Click any speaker and the right pane filters to only the meetings they appear in. Click a meeting row to jump straight there. For people who record a lot of recurring meetings — standups, client calls, team reviews — this makes it practical to actually manage who's who, rather than re-labeling the same faces every week.
Two-pass diarization: the thing that actually fixes meetings
The original speaker detection worked in a single streaming pass. Each audio chunk got labeled as it arrived, one embedding per chunk. That's fast, but it has a structural weakness: brisk back-and-forth and overlapping speech break it. A 30-second chunk with four speaker turns got one label. Two voices that sound similar early in the call might get merged before the engine has enough data to tell them apart.
1.2.0 adds a second pass that runs after the meeting ends.
Once the provisional transcript is saved, Vext goes back over the full per-stream audio using a more thorough pipeline — pyannote Community-1 for segmentation, WeSpeaker embeddings with overlap-frame masking, and VBx Bayesian refinement. It re-examines every chunk and re-attributes it to the globally best cluster, then writes the corrected labels back into the transcript. If it recognizes a known speaker, it updates their voice profile in the database so future meetings get even better.
You don't do anything. The corrected transcript just appears. The temp audio archives are deleted once refinement is done.

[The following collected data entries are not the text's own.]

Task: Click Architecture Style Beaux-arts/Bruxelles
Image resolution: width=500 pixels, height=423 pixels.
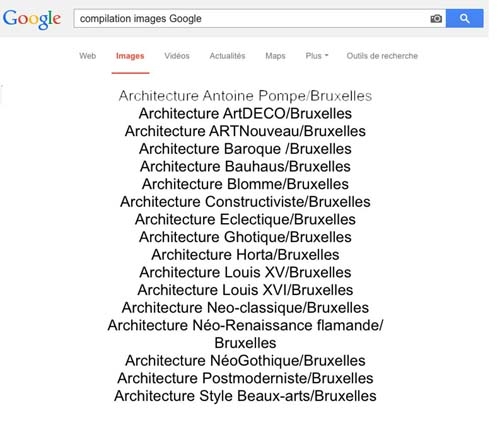Action: tap(245, 396)
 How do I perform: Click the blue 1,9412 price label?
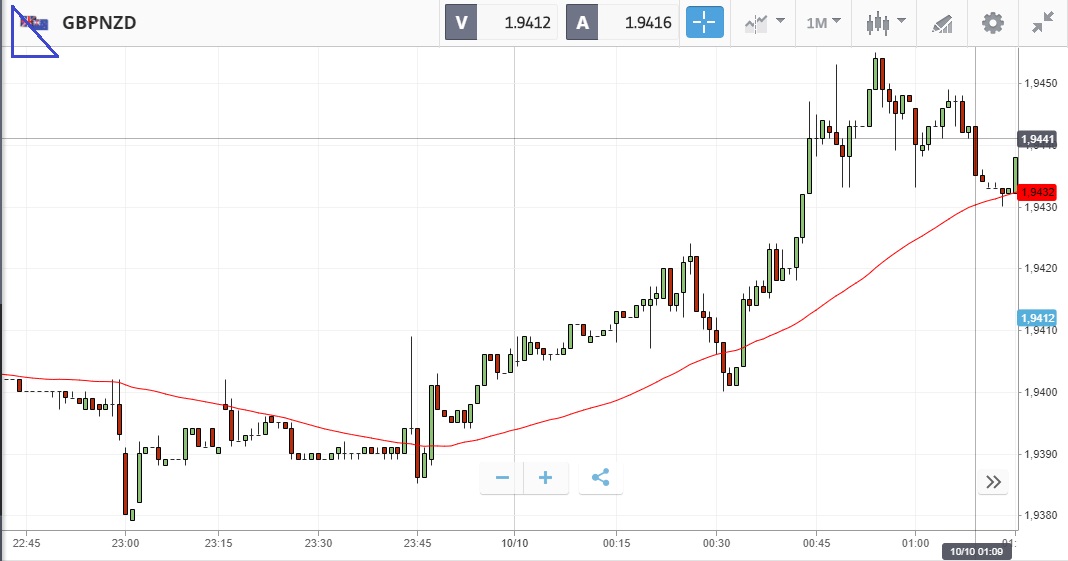point(1037,318)
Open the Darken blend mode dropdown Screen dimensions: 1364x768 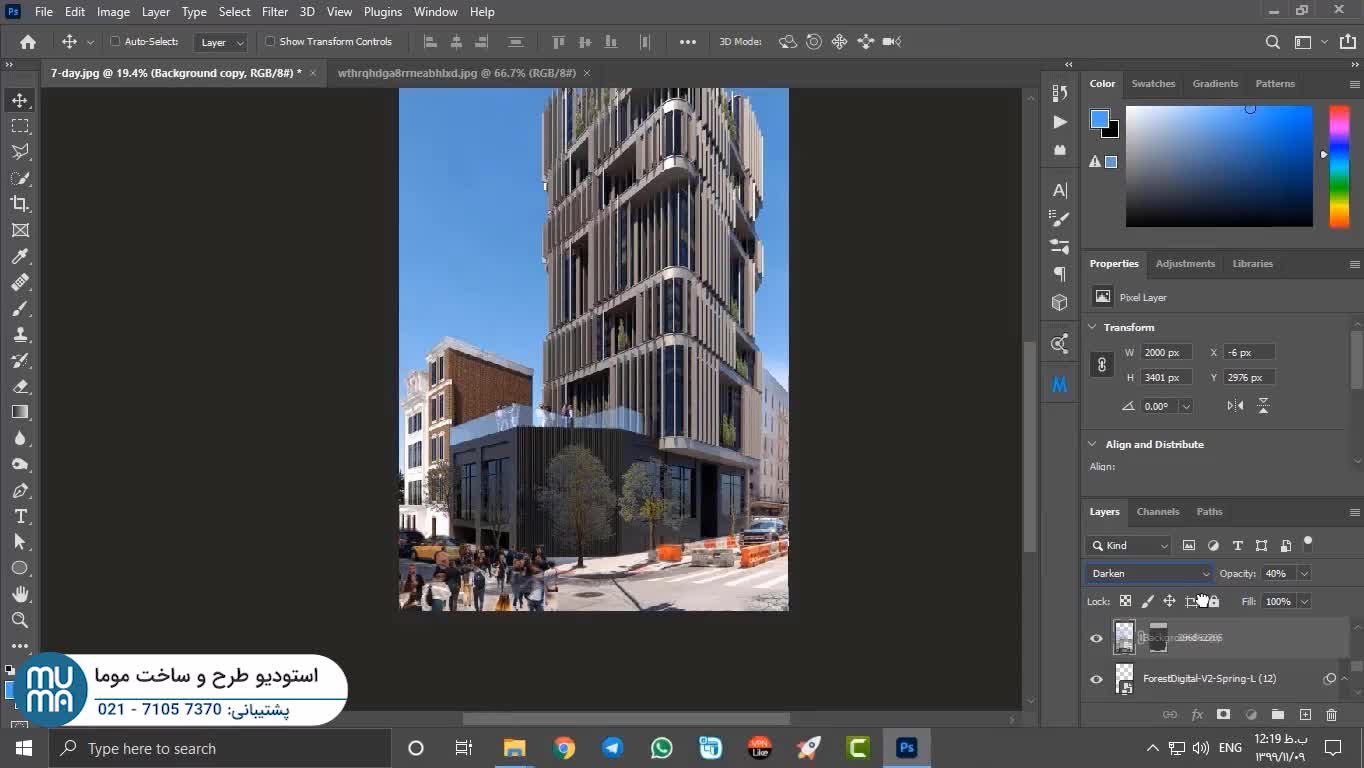coord(1149,574)
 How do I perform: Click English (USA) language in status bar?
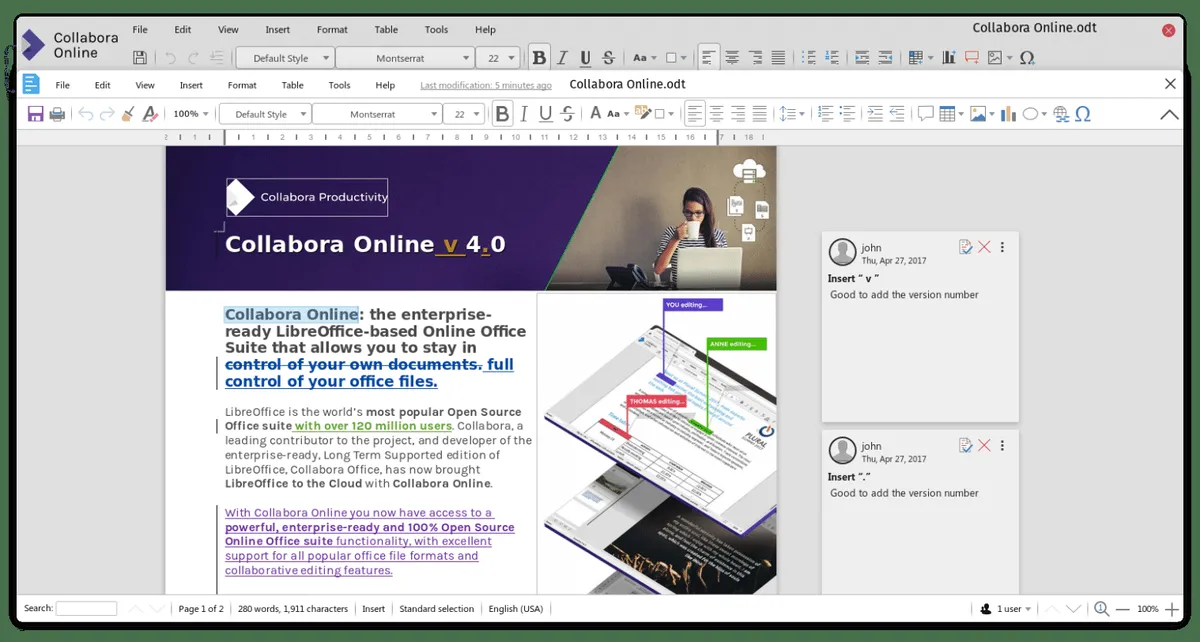tap(515, 608)
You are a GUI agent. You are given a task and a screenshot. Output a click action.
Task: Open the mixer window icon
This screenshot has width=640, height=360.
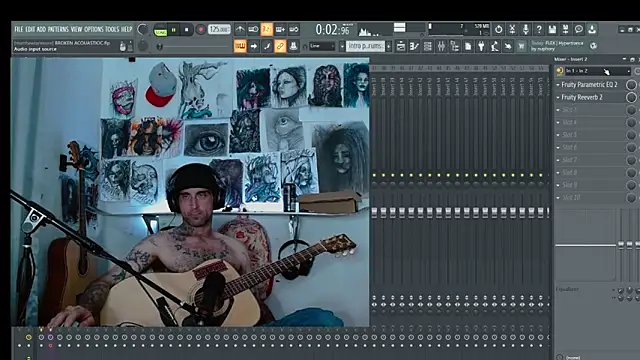[x=441, y=47]
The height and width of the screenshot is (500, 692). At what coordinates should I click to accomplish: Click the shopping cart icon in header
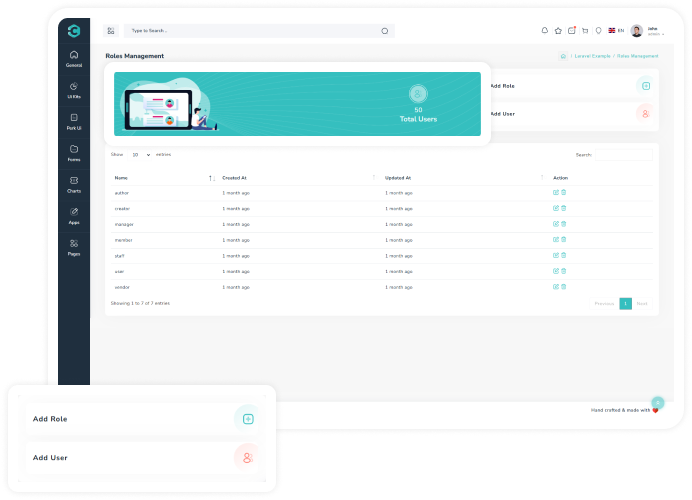pyautogui.click(x=585, y=31)
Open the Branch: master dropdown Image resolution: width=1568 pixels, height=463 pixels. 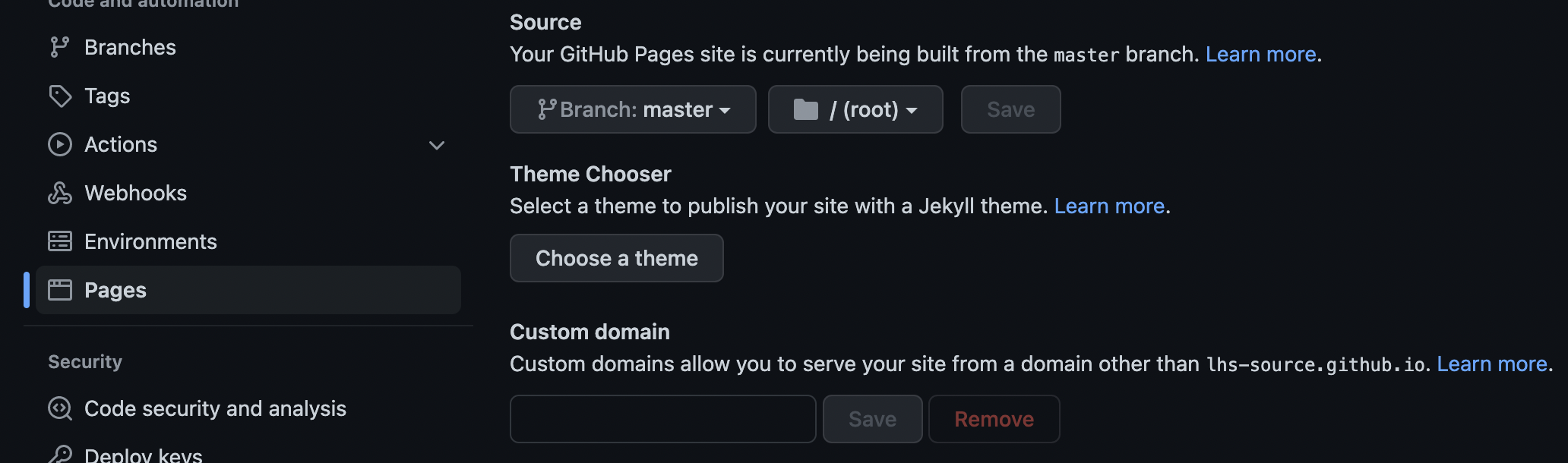tap(633, 109)
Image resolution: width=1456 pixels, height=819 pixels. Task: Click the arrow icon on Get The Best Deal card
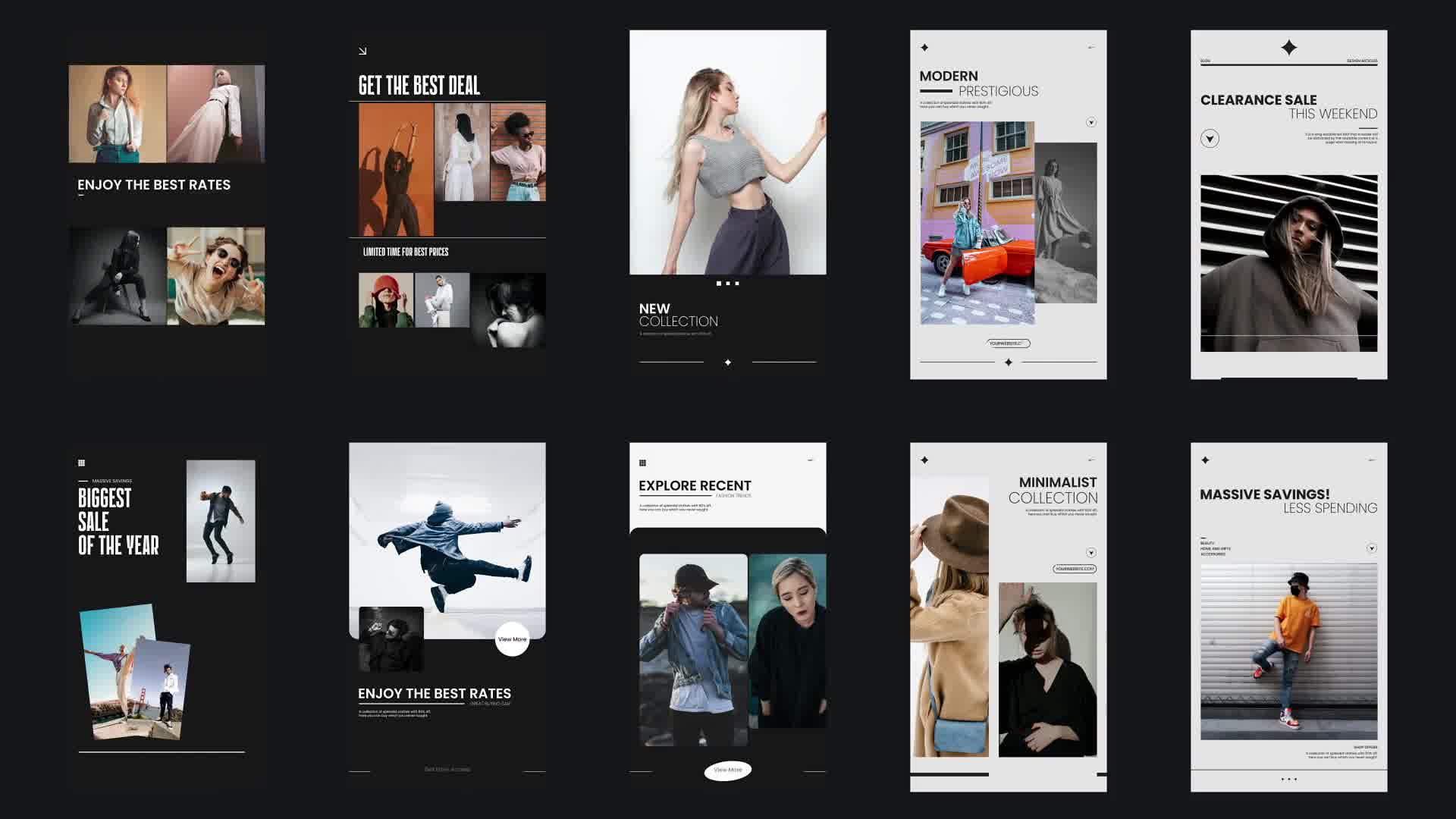click(x=363, y=50)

This matters most for exactly the meetings where diarization used to struggle: product reviews with rapid iteration, client calls with three people from their side, any meeting where two people have similar voices or regularly talk over each other.
Splitting speaker turns inside a single chunk
There's a related improvement to the live recording pass itself.
Previously, if a single VAD chunk contained multiple speaker turns, it transcribed as one block under a single speaker label. The offline pass would eventually fix the attribution, but the transcript came out looking wrong while you were still in the meeting.
1.2.0 detects speaker changes inside a chunk as it records. When the timeline shows two distinct speakers in the same audio segment, Vext slices it at the change-point and transcribes each turn separately. Very short flickers under 300ms get absorbed into the adjacent run — you don't want the transcript fragmented on Sortformer noise — but real speaker turns now show up correctly in real time, not just after the offline pass completes.
Reliability improvements
A few things that were silently broken and now aren't.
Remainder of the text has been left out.